Pixel coordinate grounding data
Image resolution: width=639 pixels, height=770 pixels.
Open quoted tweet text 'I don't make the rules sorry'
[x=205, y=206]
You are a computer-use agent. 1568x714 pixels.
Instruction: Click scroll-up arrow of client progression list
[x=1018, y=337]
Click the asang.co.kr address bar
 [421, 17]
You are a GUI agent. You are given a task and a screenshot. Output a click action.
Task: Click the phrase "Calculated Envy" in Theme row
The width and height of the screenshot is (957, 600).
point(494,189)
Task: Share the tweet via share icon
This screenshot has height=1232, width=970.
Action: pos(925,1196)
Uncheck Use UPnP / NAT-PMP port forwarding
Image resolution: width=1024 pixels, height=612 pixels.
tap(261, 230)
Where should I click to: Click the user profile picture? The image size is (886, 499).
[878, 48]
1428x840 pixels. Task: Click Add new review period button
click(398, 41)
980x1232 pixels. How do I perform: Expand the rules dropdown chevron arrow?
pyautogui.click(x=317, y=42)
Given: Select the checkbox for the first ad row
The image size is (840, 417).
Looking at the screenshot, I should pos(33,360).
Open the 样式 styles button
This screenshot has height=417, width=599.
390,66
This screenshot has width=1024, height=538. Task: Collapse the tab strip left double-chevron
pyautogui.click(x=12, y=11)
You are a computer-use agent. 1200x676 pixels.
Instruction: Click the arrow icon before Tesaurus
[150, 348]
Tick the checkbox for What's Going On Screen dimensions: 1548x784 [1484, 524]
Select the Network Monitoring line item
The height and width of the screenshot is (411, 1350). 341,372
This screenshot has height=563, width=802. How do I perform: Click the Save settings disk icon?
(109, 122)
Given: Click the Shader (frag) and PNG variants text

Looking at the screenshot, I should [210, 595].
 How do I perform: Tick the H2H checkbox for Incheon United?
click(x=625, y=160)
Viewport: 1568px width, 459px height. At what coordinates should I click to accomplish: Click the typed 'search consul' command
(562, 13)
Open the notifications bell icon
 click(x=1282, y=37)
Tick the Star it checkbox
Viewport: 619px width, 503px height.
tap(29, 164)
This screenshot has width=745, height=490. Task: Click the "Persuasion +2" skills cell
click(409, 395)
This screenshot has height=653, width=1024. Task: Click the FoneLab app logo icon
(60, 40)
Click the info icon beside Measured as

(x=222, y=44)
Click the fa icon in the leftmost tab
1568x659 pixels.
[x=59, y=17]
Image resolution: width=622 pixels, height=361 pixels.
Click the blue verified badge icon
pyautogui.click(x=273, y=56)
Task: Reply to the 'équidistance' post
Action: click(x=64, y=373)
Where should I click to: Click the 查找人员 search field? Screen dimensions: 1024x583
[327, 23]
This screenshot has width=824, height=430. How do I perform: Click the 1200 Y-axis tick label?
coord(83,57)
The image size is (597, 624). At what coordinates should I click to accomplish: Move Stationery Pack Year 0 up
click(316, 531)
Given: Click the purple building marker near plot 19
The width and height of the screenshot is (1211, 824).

Task instructions:
Report how many lines in this data include the string "computer", and nothing else.

Task result:
2